He has ruined our reputation as a place where people can seek freedom.

He has ruined the separation of powers.

He has ruined dignity in the White House.

He has ruined compassion.

On.

And on.

And on.

As a guy who loved history and (in particular) presidential history, there’s one smallish thing he’s ruined that tears at me to no end. Namely, he has ruined the Presidents Club.

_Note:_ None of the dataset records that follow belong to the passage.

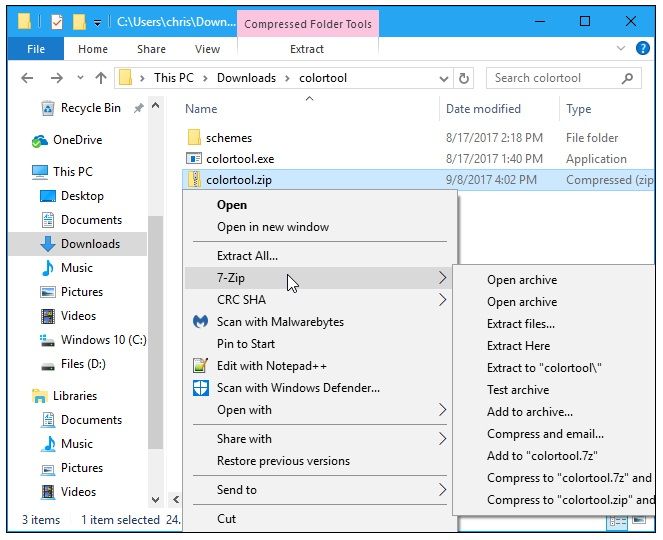The width and height of the screenshot is (663, 540).
Task: Open the address bar history dropdown
Action: click(440, 78)
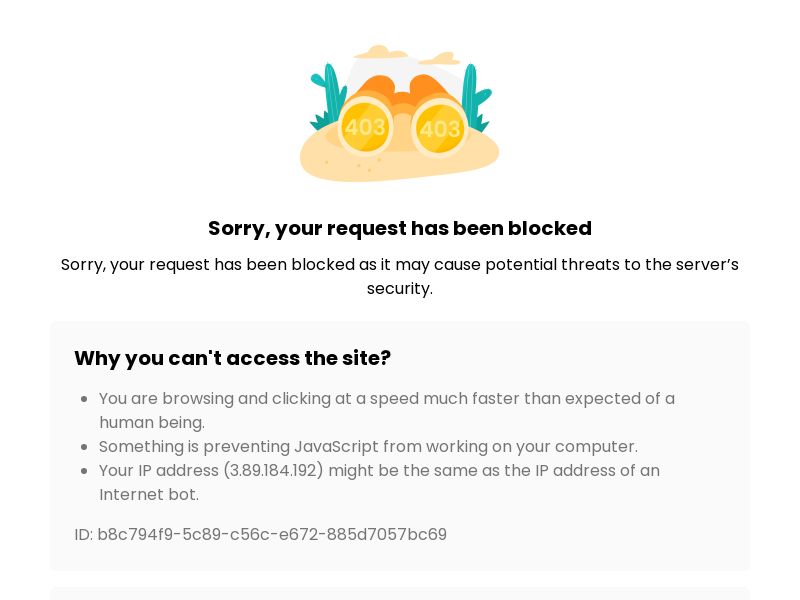Click the right teal plant graphic
800x600 pixels.
[x=473, y=98]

For those who don’t know, the Presidents Club is a thing. A real thing. It’s the gathering of the men who served in the Oval Office, usually alongside the current occupant. They chat and complain and compare notes. They tell stories, relive moments, eat and giggle and bitch. Do the members always get along? Certainly not. Bill Clinton hates Jimmy Carter. Ronald Reagan disliked Gerald Ford. Nixon and LBJ had strange mojo. But, even with differences, there’s an undeniable kinship. A mere 45 people have held the position. Hence, a mere 45 people can understand what it is to hold the position. So, yeah, the Presidents Club. It’s a very real thing.

Donald Trump, however, has sorta ruined it.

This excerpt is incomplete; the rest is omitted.